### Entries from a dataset

** Begin **

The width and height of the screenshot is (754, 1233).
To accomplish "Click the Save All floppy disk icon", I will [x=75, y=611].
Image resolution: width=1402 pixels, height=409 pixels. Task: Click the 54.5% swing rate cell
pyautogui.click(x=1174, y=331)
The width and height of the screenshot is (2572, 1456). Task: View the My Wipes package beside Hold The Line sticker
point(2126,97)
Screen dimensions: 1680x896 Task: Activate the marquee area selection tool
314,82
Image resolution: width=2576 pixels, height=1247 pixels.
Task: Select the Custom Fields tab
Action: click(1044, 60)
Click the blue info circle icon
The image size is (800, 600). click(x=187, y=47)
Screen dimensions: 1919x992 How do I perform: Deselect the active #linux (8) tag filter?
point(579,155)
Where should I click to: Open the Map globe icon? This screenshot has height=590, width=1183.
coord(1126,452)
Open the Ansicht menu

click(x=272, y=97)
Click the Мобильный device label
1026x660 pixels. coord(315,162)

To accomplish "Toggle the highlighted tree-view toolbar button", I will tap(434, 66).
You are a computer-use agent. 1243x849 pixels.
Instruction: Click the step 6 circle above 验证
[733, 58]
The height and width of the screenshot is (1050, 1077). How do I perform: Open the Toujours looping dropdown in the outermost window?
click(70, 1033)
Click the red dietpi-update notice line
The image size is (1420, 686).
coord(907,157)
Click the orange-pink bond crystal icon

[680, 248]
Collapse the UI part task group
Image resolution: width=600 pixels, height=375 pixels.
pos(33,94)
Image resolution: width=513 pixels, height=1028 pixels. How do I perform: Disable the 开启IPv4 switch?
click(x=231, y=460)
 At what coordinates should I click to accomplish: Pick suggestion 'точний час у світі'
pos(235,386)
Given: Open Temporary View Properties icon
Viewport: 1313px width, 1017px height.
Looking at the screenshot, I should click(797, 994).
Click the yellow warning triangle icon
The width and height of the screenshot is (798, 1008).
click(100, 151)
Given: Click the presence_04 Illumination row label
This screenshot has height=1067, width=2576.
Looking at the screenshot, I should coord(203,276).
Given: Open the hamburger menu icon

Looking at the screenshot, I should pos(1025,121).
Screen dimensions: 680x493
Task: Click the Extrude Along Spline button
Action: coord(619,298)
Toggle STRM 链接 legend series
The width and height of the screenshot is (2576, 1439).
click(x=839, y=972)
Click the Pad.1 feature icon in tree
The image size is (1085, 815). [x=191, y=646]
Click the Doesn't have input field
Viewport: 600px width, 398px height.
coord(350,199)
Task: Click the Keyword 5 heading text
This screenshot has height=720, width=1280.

** End **

### WHAT IS REQUIRED
Take the entries from the line containing "Collapse the UI part task group" through the line containing "pos(235,386)" and write them out again with "switch" changed to "toggle", leaving everything else as it is. Give only those lines.

### OUTPUT
Collapse the UI part task group
Image resolution: width=600 pixels, height=375 pixels.
pos(33,94)
Image resolution: width=513 pixels, height=1028 pixels. How do I perform: Disable the 开启IPv4 toggle?
click(x=231, y=460)
 At what coordinates should I click to accomplish: Pick suggestion 'точний час у світі'
pos(235,386)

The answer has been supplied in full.